Local law enforcement agencies across the country have utilized incentives in their police officer recruiting strategies and some states are beginning to address many of the specific issues surrounding the lack of diverse police officer candidates. This package of legislation will take a multi-pronged approach to increasing police diversity and community representation through a series of initiatives and incentives.
We know that representation matters. When people in positions of authority are representative of the communities they serve, trust between civilians and police will be improved. Policing cultures will be strengthened by the diverse life experiences and perspectives of their officers. Please join me in ensuring Pennsylvania’s police forces have equitable representation of Black, Indigenous, and People of Color officers in our communities.
Introduced as SB395
|Description:||Establish Police Diversity Recruitment Fund
This legislation would establish a Police Diversity Recruitment Fund which will provide assistance to local law enforcement agencies (LEAs) with a stated mission of employing a more diverse police force. The fund will be accessible through an application process and will be available to cover a range of strategies, including recruitment incentives for minority candidates such as police academy tuition assistance, hiring bonuses and reimbursements for moving expenses. It would also lend support to LEAs with traditional and non-traditional marketing and recruitment campaigns, including cooperatives with schools, mentorships and internships. By getting police into communities of color in positive, non-enforcement settings, such as talking one-on-one or through school or community programs, distrust from potential recruits can hopefully be mended and children at a young age can see that the relationship between police and the community should not be adversarial.

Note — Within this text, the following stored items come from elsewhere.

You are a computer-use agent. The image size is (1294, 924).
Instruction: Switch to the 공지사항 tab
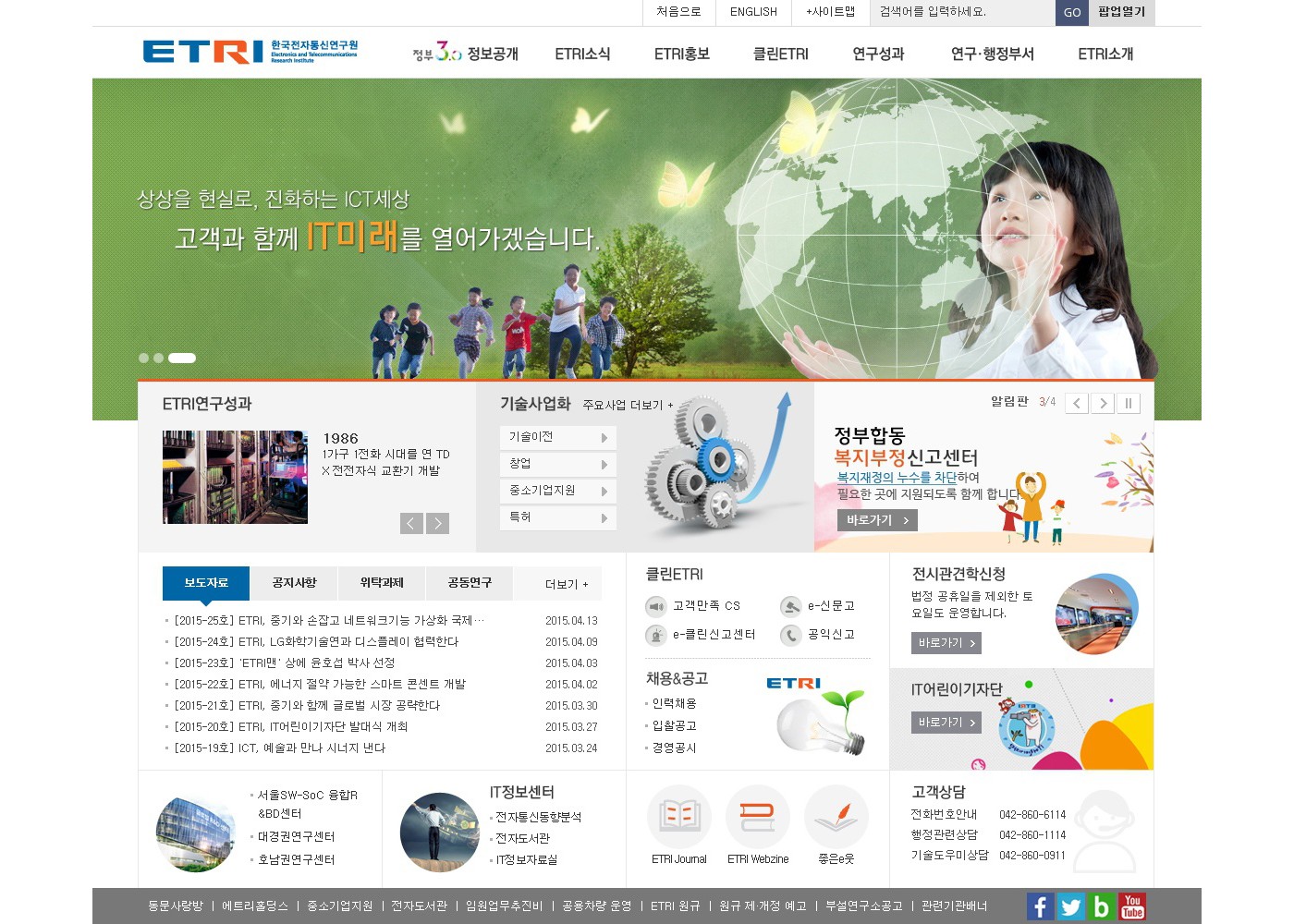click(294, 583)
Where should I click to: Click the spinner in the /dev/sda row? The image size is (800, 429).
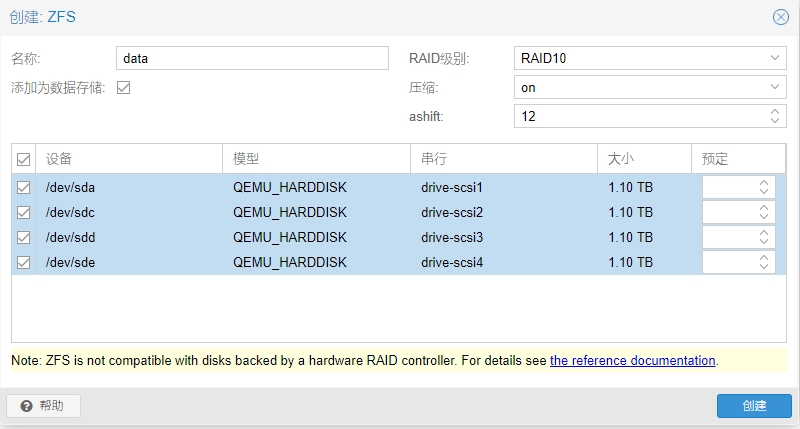764,187
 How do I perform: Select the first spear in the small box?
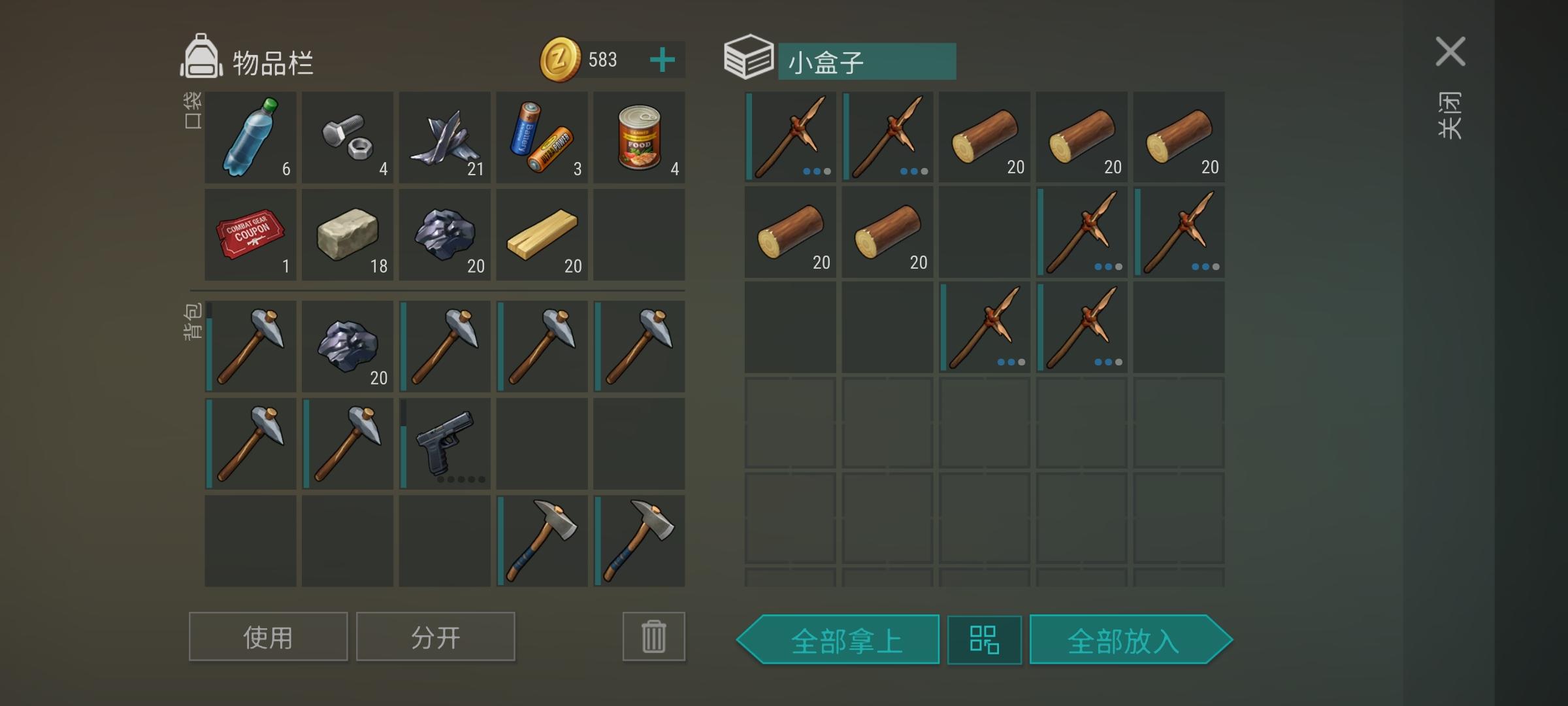click(791, 136)
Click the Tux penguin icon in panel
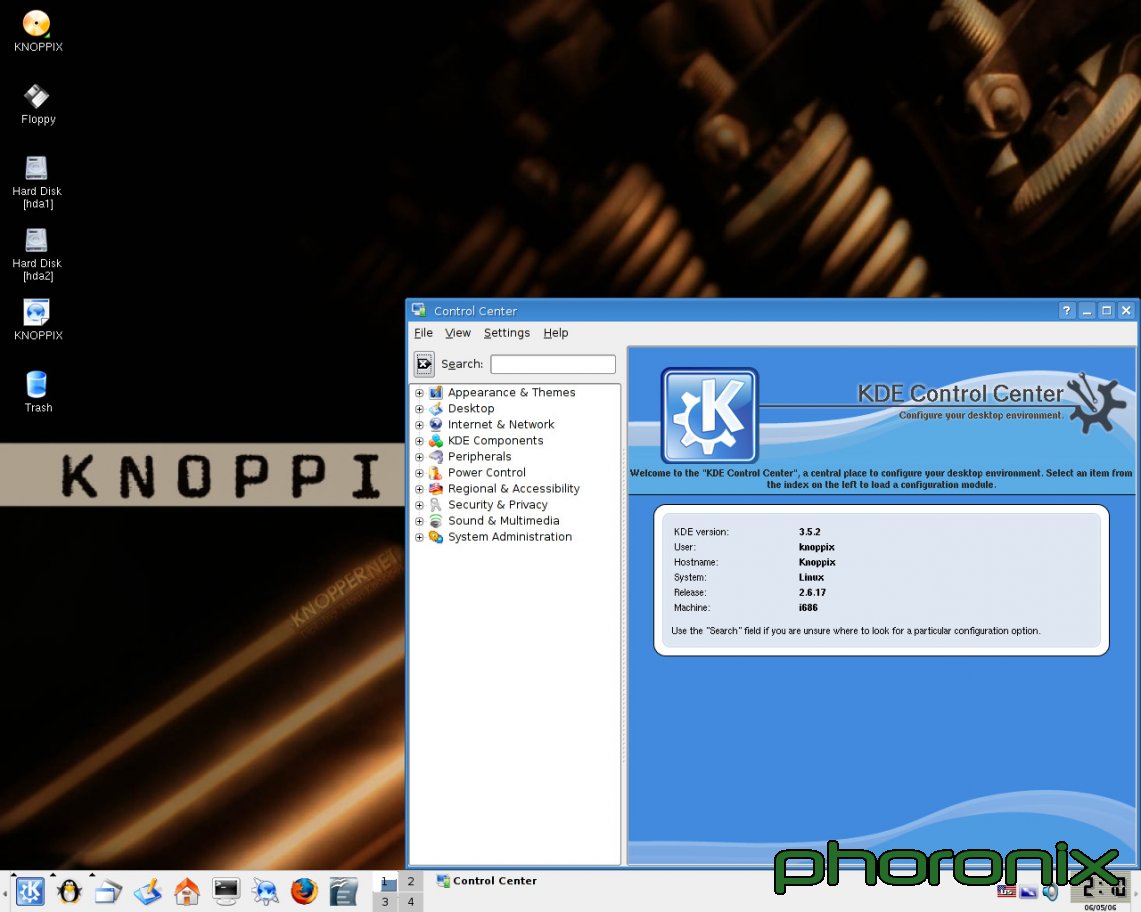The width and height of the screenshot is (1141, 912). pyautogui.click(x=69, y=890)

In addition to funding financial incentives for minority recruitment efforts, the legislation would provide for additional points on the civil service exam. Veterans are given 10 preferential points on their final scores. Points would be added to the civil service exam for candidates from underrepresented groups or who will serve in communities in which they reside with an aim to increase interested and qualified minority candidates.
Introduced as SB394
|Description:||Financial Assistance and Living Expense Stipends
This legislation would make available financial assistance (police academy tuition assistance and living expense stipends) to individuals from underrepresented populations who may be interested in obtaining their PA municipal police officer certification training under Act 120 in pursuit of a career in law enforcement. Individuals receiving this direct training assistance would be required to work for an LEA for a minimum of 7 years or the assistance converts to a repayable loan. The individual assistance portion of this initiative would be administered by the Pennsylvania Higher Education Assistance Agency (PHEAA).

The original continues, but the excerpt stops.